La muerte, conjurada por las voces graves de los cantores del réquiem de Gabrieli, acudió a su lecho tres semanas más tarde, el tiempo que tardó su alma en desprenderse definitivamente de su cuerpo. Pertenece a la lógica de la Historia que aquella música se escuchara únicamente una vez y desapareciera para siempre.

 

 

En el prefacio se mencionan dos cuadernos manuscritos de ciento cincuenta páginas numeradas tamaño folio. Cada uno de ellos contiene miles de notas escritas con caligrafía excelente –letra menuda, apretada, generalmente en tinta negra. Aunque estas notas son aparentemente el fruto azaroso de lecturas hechas por Contarini en la Biblioteca Marciana y el Archivo del Estado veneciano, hay tres excepciones: dos en el primer cuaderno (un grupo de cincuenta y tres notas, de la pagina treinta y dos a la cuarenta y siete, referidas específicamente a la ceremonia musical celebrada en la Scuola Grande di San Rocco en 1609, objeto del siguiente capítulo; y otro similar de apuntes distribuidos anárquicamente, aunque subrayados en rojo, dedicados a Albinoni) y una tercera en el segundo cuaderno, entre las páginas cincuenta y ocho y sesenta cuatro. Se trata, en este caso, del esquema parcialmente desarrollado de la historia que acabamos de ofrecer.
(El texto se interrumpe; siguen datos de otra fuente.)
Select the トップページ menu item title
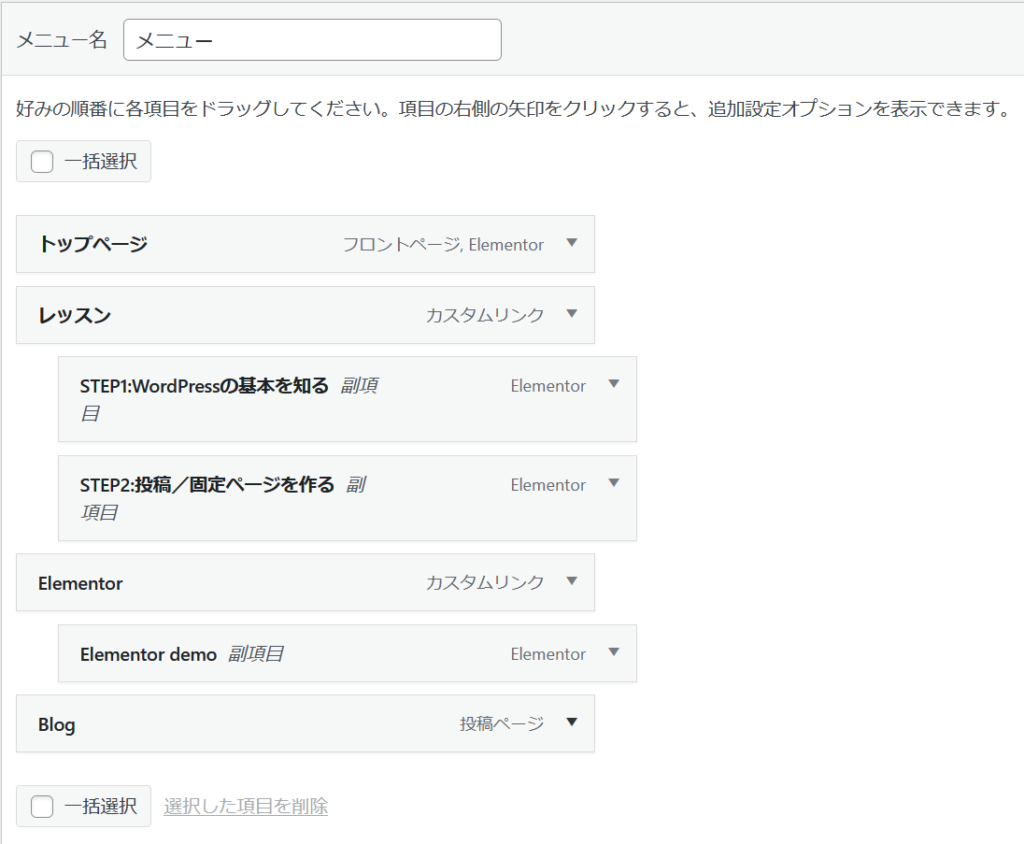The width and height of the screenshot is (1024, 844). pyautogui.click(x=93, y=244)
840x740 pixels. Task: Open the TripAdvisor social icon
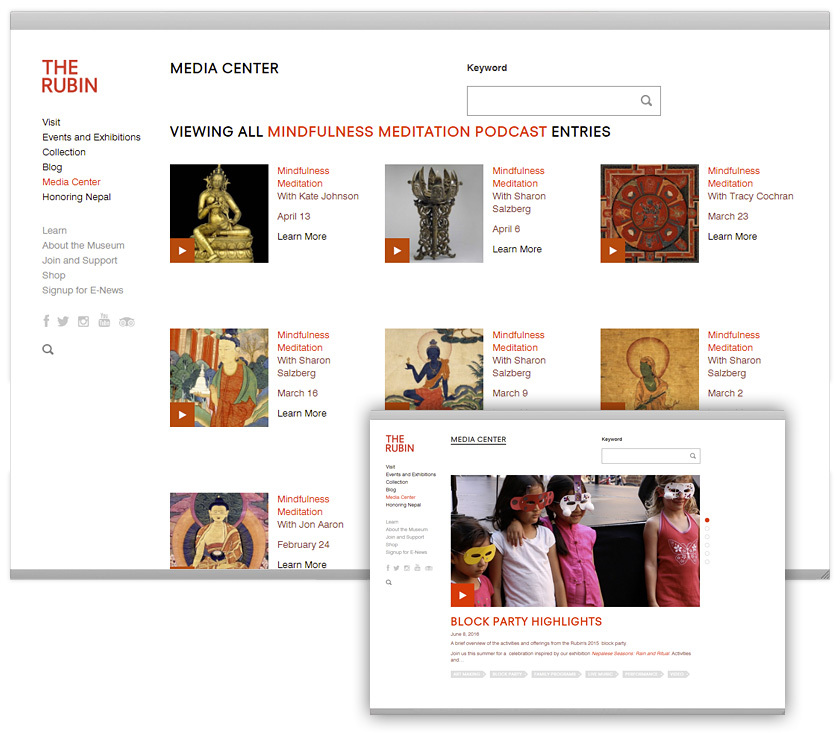click(126, 321)
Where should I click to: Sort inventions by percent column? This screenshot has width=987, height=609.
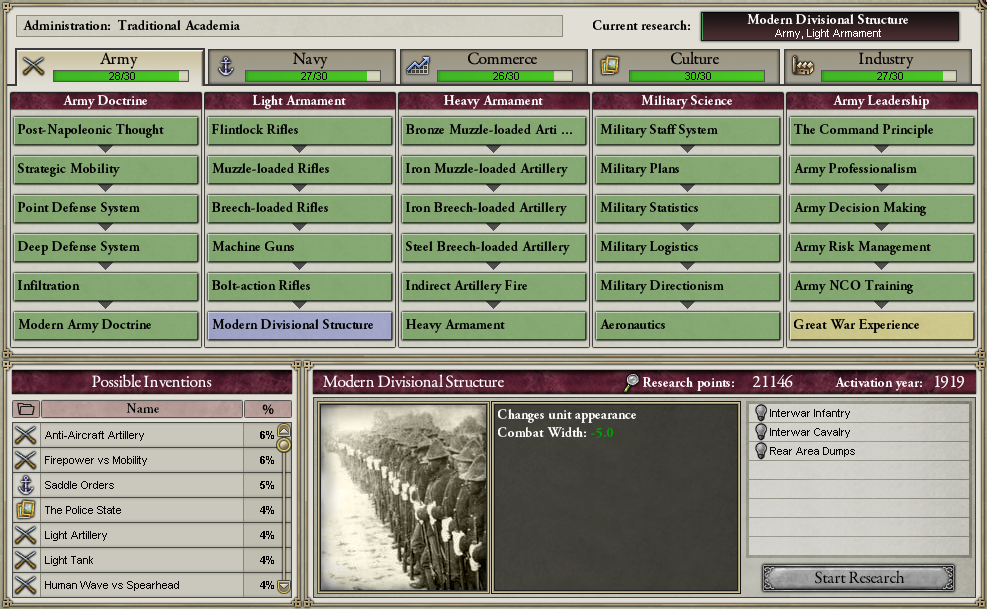(x=268, y=409)
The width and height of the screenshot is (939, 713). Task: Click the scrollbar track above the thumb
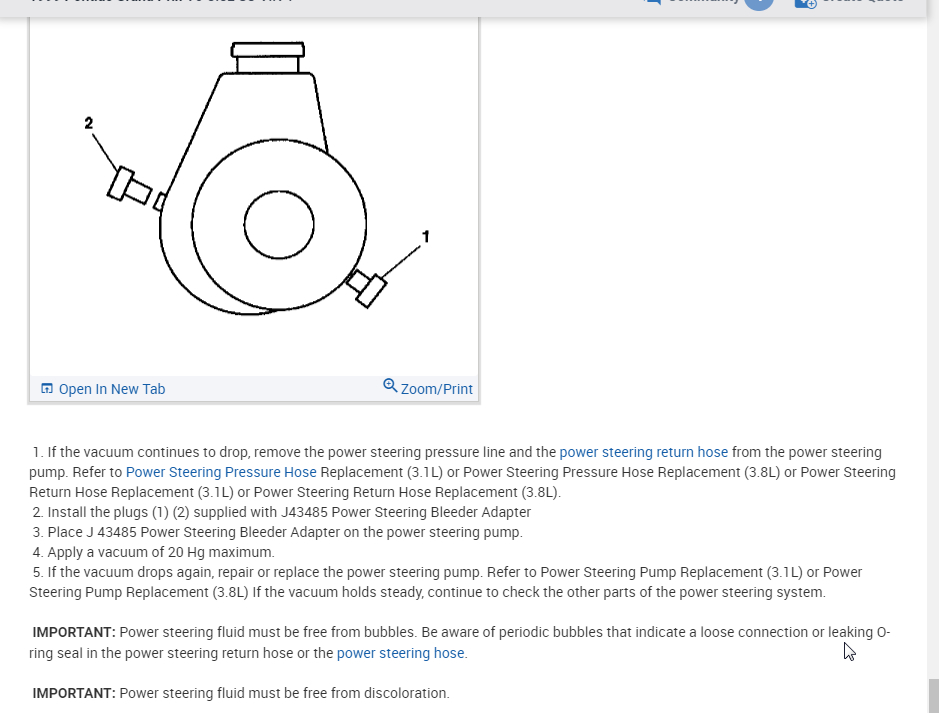tap(934, 347)
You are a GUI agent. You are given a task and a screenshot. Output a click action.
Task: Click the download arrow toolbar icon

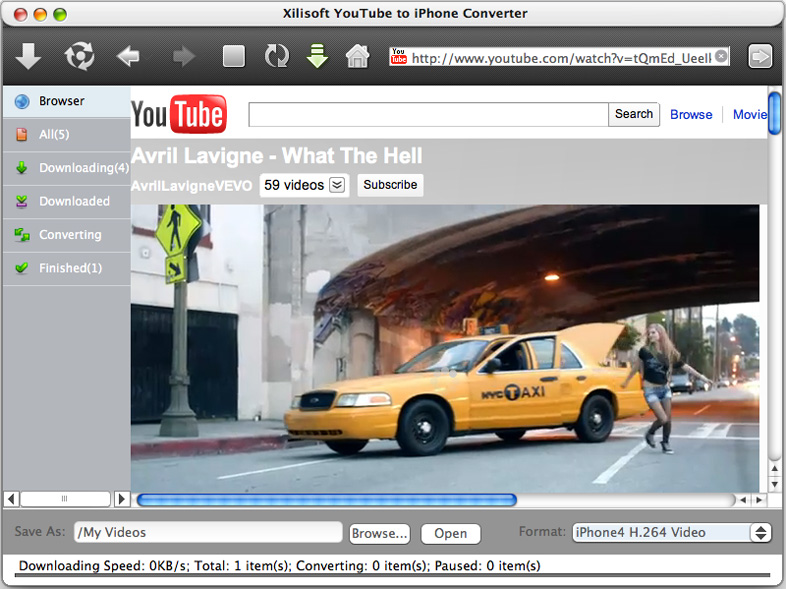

Abundantes interpolaciones y correcciones muestran que Contarini revisó a fondo esas notas, cuyo destino, si tenía alguno, no he logrado averiguar. Estoy convencido de que un estudio más profundo arrojaría mayor claridad sobre los aspectos oscuros del tema, pero lamentablemente no está en mi mano llevarlo a cabo. No soy historiador y me he limitado a recrearlo conforme a mi gusto personal.